Keith Richards ve Mel Brooks örnekleri ile gidersek, şarkılar veya senaryo yazılırken var olan serbest ortam, kayıt veya çekim sırasında tam ‘profesyonelliğe’ dönüşür. Hedef albümü veya filmi tamamlamaktır. Tartışma biter, herkes üzerine düşeni en hızlı şekilde sonuçlandırmaya çalışır. Çünkü prodüksiyon pahalı bir iştir.

Pasted Graphic 3


3. Aslında 2,5. Tam yaratıcılık. Hakikaten orijinal bir fikir üretmeye çalışıyorsanız süre iyice kısalır. Büyük usta
Jon Lord’dan alıntı yapsak: “emprovize bir solo için 2 deneme yaparsınız. Olmadıysa o defteri o gün için kapatır, ertesi gün denersiniz. Yoksa 3. Denemeden itibaren önceki denemelerinizi işlemeye başlarsınız, o da doğaçlama olmaz.’ Yani orijinal fikir üretemezsiniz.

Pasted Graphic 4

Son olarak, toplantı diyince aklınıza sadece bir odaya toplanmış, masada oturan kadın ve erkekler gelmesin. Sizin toplantılarınız genelde öyle geçiyor olabilir ama sizin dışınızda da bir dünya ve insanlar var.
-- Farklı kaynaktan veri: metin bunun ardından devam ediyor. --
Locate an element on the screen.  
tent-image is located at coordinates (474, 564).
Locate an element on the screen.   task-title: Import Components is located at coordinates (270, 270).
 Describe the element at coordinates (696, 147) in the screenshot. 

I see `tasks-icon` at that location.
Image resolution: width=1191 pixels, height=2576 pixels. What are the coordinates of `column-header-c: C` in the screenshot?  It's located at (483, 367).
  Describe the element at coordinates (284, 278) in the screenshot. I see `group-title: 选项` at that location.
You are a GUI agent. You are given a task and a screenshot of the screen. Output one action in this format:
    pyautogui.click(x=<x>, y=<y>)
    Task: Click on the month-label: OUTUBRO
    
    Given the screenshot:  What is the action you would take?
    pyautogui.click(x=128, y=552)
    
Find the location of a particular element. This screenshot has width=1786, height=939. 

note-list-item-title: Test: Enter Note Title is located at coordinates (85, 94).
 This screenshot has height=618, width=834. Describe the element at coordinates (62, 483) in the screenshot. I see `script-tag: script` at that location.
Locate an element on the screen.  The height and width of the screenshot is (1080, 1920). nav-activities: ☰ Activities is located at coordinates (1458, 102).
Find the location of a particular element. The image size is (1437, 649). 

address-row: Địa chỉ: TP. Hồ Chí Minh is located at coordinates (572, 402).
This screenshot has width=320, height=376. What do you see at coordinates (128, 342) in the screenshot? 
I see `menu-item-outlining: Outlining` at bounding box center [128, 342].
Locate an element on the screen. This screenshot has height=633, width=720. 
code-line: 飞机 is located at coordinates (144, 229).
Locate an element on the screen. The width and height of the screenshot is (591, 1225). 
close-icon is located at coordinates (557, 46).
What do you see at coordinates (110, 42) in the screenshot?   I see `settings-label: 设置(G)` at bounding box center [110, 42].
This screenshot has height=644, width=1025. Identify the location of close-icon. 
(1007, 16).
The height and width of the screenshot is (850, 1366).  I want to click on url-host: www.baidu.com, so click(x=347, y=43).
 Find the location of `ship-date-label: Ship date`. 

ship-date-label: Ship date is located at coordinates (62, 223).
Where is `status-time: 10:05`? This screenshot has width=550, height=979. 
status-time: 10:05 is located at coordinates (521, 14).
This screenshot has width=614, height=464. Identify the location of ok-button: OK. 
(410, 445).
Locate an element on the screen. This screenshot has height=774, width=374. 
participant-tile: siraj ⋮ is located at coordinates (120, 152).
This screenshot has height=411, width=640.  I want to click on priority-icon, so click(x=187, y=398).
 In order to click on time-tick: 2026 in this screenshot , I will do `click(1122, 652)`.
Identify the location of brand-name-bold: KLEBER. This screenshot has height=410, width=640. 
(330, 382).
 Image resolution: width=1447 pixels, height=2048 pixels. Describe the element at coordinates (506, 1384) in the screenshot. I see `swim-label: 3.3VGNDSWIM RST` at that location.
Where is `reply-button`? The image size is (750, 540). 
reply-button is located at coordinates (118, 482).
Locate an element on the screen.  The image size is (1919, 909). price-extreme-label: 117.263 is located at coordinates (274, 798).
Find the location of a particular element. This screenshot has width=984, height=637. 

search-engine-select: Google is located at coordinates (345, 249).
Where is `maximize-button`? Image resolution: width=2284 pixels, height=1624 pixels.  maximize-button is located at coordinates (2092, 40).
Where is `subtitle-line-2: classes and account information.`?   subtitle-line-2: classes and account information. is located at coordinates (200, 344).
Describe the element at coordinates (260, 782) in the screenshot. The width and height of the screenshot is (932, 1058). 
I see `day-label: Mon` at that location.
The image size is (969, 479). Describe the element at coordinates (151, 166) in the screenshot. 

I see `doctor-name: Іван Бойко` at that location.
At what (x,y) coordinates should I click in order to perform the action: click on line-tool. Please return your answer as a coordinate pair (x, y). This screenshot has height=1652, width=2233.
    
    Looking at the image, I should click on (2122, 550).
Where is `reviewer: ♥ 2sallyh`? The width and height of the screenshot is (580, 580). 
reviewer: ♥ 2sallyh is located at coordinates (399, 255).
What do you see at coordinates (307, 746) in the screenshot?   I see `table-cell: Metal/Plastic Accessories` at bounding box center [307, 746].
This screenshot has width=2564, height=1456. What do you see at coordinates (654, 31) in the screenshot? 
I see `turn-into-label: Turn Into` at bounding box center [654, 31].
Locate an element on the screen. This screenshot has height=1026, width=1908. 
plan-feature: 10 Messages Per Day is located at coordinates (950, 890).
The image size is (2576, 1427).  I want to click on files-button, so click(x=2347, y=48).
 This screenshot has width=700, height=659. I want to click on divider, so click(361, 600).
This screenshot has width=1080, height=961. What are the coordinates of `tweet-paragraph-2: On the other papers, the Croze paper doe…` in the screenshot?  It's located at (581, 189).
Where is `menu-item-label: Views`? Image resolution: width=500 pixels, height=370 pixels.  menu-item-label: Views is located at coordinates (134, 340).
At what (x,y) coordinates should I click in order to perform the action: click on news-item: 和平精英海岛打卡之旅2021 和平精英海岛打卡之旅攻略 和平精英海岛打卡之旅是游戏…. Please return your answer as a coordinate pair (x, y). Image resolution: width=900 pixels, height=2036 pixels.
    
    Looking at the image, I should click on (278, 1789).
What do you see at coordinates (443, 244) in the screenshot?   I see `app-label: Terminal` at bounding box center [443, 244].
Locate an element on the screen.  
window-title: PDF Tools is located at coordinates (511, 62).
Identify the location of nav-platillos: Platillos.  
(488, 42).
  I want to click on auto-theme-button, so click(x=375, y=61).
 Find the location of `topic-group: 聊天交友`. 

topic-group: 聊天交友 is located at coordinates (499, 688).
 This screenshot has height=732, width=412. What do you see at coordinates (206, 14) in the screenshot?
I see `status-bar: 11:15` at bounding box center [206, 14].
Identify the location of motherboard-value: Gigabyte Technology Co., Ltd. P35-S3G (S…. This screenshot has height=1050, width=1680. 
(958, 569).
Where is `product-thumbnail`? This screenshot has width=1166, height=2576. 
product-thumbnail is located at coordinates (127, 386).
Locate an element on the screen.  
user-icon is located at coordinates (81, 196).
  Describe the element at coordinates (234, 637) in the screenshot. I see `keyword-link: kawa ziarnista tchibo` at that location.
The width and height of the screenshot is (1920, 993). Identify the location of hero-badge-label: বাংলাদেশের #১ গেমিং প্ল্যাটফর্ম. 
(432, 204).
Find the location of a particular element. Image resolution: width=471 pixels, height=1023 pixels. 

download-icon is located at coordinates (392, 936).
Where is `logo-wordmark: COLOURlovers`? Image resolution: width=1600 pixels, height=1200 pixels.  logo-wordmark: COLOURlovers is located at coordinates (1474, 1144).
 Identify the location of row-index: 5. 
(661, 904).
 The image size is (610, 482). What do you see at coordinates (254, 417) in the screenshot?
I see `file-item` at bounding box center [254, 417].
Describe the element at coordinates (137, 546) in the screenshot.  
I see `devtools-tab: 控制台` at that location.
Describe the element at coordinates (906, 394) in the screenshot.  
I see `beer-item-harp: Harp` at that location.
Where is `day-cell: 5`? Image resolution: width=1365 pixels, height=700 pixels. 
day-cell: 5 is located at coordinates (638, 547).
Son olarak, toplantı gereksizdir diyenlerin bu sonuca nasıl vardığını merak ediyorum.
Robinson Crusoe değilseniz birileri ile birlikte iş yapmak zorundasınız. Fikir alışverişi yapmadan nasıl çalışacaksınız? Yalnız başınayken en verimli sonuçlarını alan bir garip olarak bunun cevabını cidden merak ediyorum.